What such initiatives invariably do is result in a lot of ‘false positive’ information, where people who were doing perfectly legal things are reported because their actions lie outside the narrow range of activities that the observer is familiar with. This will result in law enforcement agencies being swamped chasing false leads and the falsely accused people spending enormous amounts of time and money trying to clear their names.

Comments

  1. Steve LaBonne says

    And to think that I was once naive enough to hope that the national security state would begin to wither away after the demise of the Soviet Union. I vastly underestimated the motivation and ability of our rulers to keep finding new enemies to use in scaring the sheep into submission. Bin Laden, of course, understood this dynamic all too well and fully realized (and relished) the destructiveness of the autoimmune response he plotted to provoke.

  2. Scott says

    If the gov’t really wanted us to report suspicious behavior to thwart terrorism, they would give us guidlines on what to look for, like someone in the suburbs buying 2000 pounds of fertilizer and a barrel of fuel oil. But instead, they just create paranoia. Example: I had the police called on me by a neighborhood watch person because I was driving slowly up the street and shining a flashlight on house addresses. I guess the lighted “Domino’s” sign wasn’t enough of a tipoff. The police were required to respond and pulled me over. The aplogized, and ended up placing an order!

  3. Tim says

    Great blog, Mano! Thanks for bringing up this issue. Another example: While driving to visit my sister in Maryland for Thanksgiving, my family saw multiple signs on the PA and Maryland turnpike, signs that flashed a message to the effect of: “See suspicious terrorist activity? Call 1-800-[some #]”

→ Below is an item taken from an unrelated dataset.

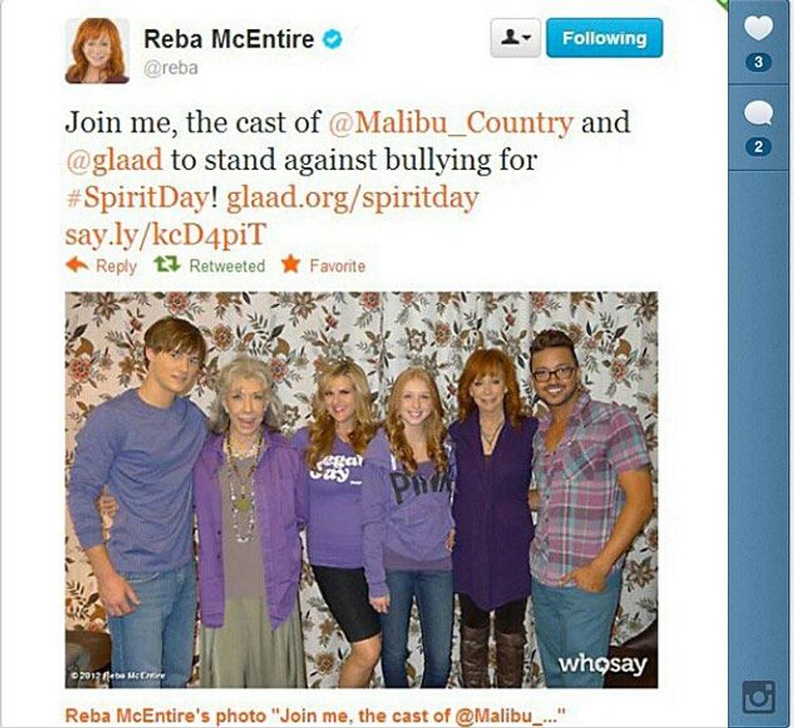Open the glaad.org/spiritday link
The image size is (794, 728).
[352, 199]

    Even my 12- and 15- year old kids wondered aloud what terrorist “activity” one could possible see traveling 65 (or faster) MPH along a turnpike in the foothills of PA or MD?

    I found those signs to be very disturbing.

  4. Steve LaBonne says

    Tim, no doubt soon those signs will end with “By reading this sign you have denied its existence and implied consent.” 😉 (Readers of Super Sad True Love Story will get the reference.)